GoPesisir.com, ROHIL – Dalam peraturan perundang-undangan, istilah mogok kerja dikenal dalam Undang-Undang No. 13 Tahun 2003 tentang Ketenagakerjaan.
Undang-undang (UU) memberikan hak kepada pekerja untuk membela kepentingan pekerja secara kolektif dalam suatu wilayah.
Dalam pasal 1, angka 23, “Mogok kerja adalah tindakan pekerja/buruh yang direncanakan dan dilaksanakan secara bersama-sama dan/atau oleh serikat pekerja/serikat buruh untuk menghentikan atau memperlambat pekerjaan”.
Pasal 137 menjelaskan bahwa “Mogok kerja sebagai hak dasar pekerja/buruh dan serikat pekerja/serikat buruh dilakukan secara sah, tertib, dan damai sebagai akibat gagalnya perundingan”.
Pasal 143 bahkan memberikan jaminan hukum untuk aksi mogok yang dilakukan secara sah, tertib, damai, tidak dapat dihalangi oleh siapapun, termasuk polisi dan aparat kemanan lainnya.

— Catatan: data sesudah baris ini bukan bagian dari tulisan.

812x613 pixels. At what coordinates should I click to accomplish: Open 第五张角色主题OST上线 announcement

Definisi Pekerja/Buruh, Perusahan, Dokter dan Rumah Sakit
Pekerja dalam UU Ketenagakerjaan sebagai berikut:
“Pekerja/buruh adalah setiap orang yang bekerja dengan menerima upah atau imbalan dalam bentuk lain”. (Pasal 1 angka 3)
“Perusahaan adalah:
a. setiap bentuk usaha yang berbadan hukum atau tidak, milik orang perseorangan, milik persekutuan, atau milik badan hukum, baik milik swasta maupun milik negara yang mempeker jakan pekerja/buruh dengan membayar upah atau imbalan dalam bentuk lain;
b. usaha-usaha sosial dan usaha-usaha lain yang mempunyai pengurus dan mempeker jakan orang lain dengan membayar upah atau imbalan dalam bentuk lain.” [Pasal 1 angka 6]
UU No. 44 Tahun 2009 tentang Rumah Sakit pasal 20 dan 21 menjelaskan tentang pengelolaan rumah sakit, bahwa rumah sakit terbagi ke dalam dua bagian – Rumah Sakit Publik yang dapat dikelola oleh Pemerintah, Pemerintah Daerah, dan badan hukum nirlaba (non-profit).

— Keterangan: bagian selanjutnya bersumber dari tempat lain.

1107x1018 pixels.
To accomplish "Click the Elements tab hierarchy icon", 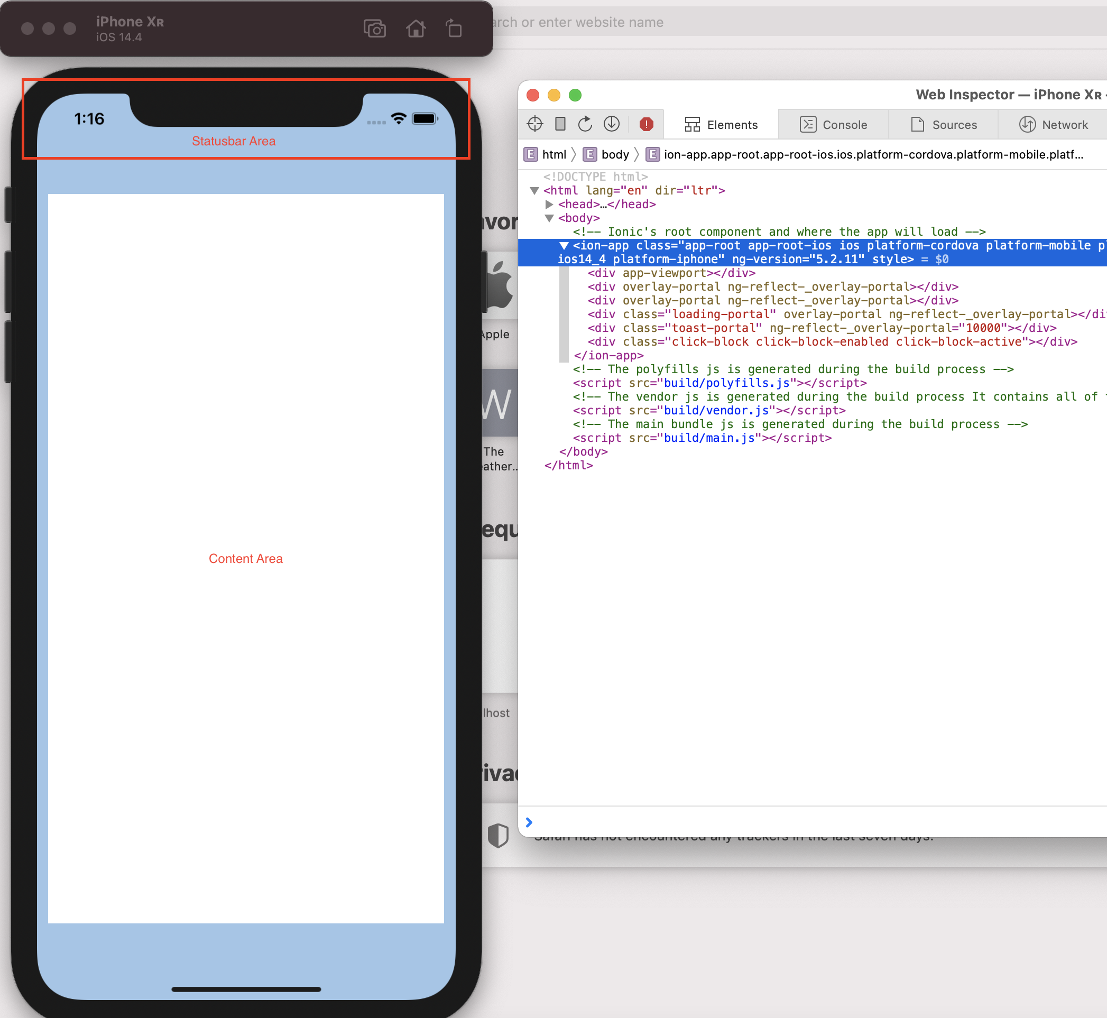I will tap(693, 124).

Dalam melaksanakan profesinya dokter mendapatkan upah dari rumah sakit, sehingga dokter juga merupakan pekerja/buruh sebagaimana yang dimaksud dalam UU Ketenagakerjaan dan rumah sakit juga merupakan pihak yang memberikan upah kepada dokter, sehingga rumah sakit juga merupakan perusahaan sebagaimana yang dimaksud dalam UU Ketenagakerjaan.
Dengan demikian, aksi mogok yang dilakukan oleh dokter juga harus tetap mengacu pada UU Ketenagakerjaan.
Baca Juga : ANTARA ROHIL DAN ROTENG – KETIKA ELIT ASYIK BERKONTESTASI
Ketentuan bagi Dokter yang Melakukan Mogok Kerja:
Dalam pasal 139 UU Ketenagakerjaan menjelaskan bahwa Pelaksanaan mogok kerja bagi pekerja/buruh yang bekerja pada perusahaan yang melayani kepentingan umum dan/atau perusahaan yang jenis kegiatannya membahayakan keselamatan jiwa manusia diatur sedemikian rupa sehingga tidak mengganggu kepentingan umum dan/atau membahayakan keselamatan orang lain.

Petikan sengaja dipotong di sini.